There is a riddle that goes like this: A father and son got into a serious car accident and were taken to the hospital. The father got operated on right away. The surgeon took one look at the son and said "I cannot operate on him. He's my son." What's the story?
Out of the 8 classes that I taught this week, only one person in one class was able to solve the riddle. The surgeon is a woman and she is the mother of the son in the car accident. It's interesting how our prejudices can be very subtle and well-hidden. Most of us don't genuinely believe that women are not capable to be surgeons, and yet it doesn't immediately occur to us either that the surgeon in the riddle is a woman, or that she could be a mother. Our prejudices can be very casual and deep-seated, such that it does not immediately surface unless examined.
All of us are products of our society. What we see, what we hear, what we experience influence the way in which we perceive the world. Today, the world is plagued with prejudices ranging from sexism to heterosexism to classism to racism to speciesism. In all of these prejudices, the mistaken notion is that one group of beings is superior to another group of beings. This thinking is an obstacle to our yoga practice in that if we believe others to be "less", we cannot truly feel they are a part of us, and as long as we create this divide, this separation will hold us back from a state of yoga.

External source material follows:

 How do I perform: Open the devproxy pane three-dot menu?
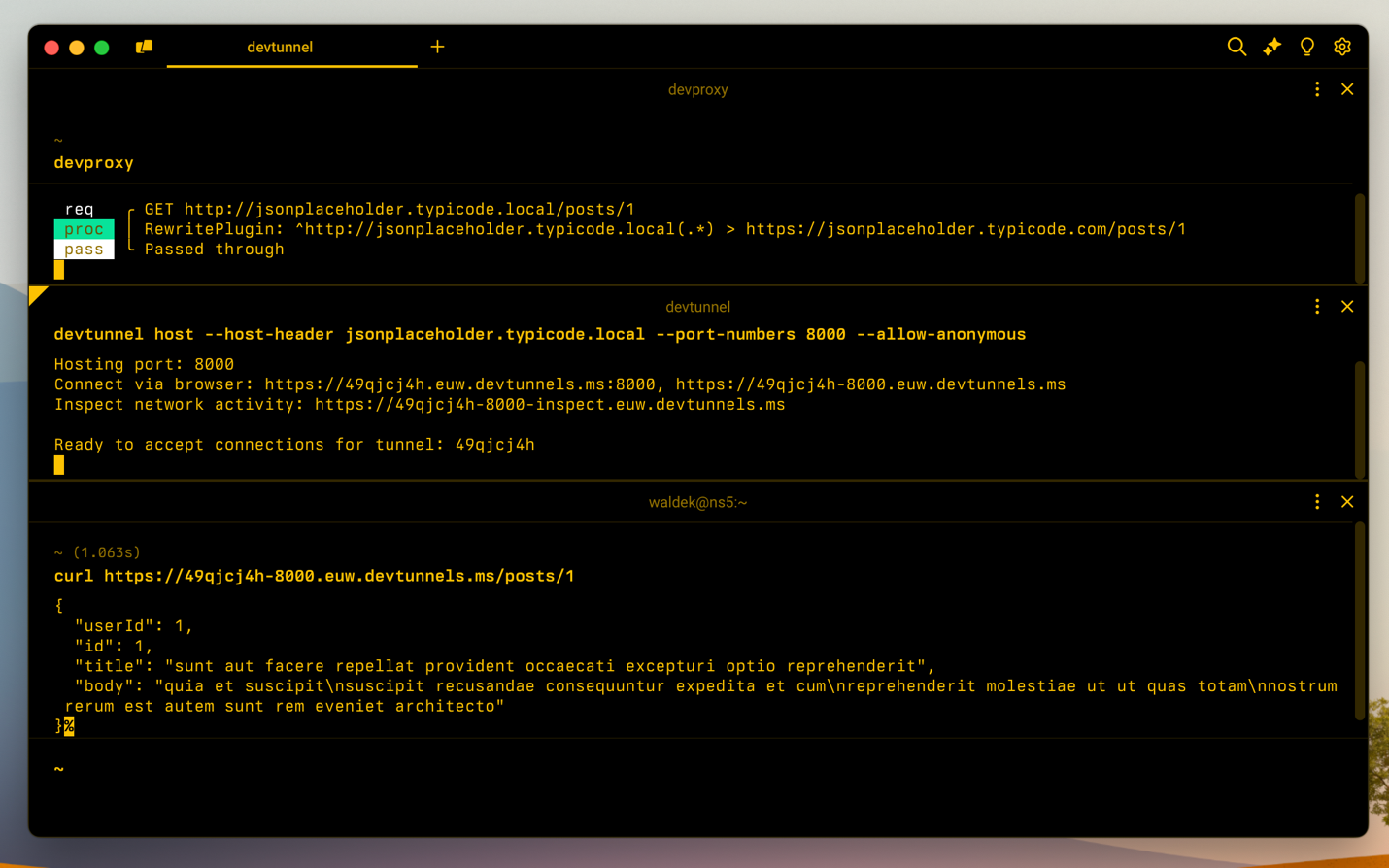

To let go of our prejudices, we do not necessarily have to become experts in knowing the "others" inside out. We can simply begin by wishing for their happiness. When we offer our actions with the intent of bringing happiness to others, we understand that their happiness does not take away from our happiness. The opposite is in fact true. When our intent and actions bring happiness to others, we get that happiness in return, and we are freed by it.
Hanam esam klesavad uktam. Any being, regardless of form or shape, religion or belief, race or species, deserve to be happy and free. May we have the courage to confront our prejudices so that we can free others from the bondage of our limited perception, and we can then free ourselves from the burden of separation.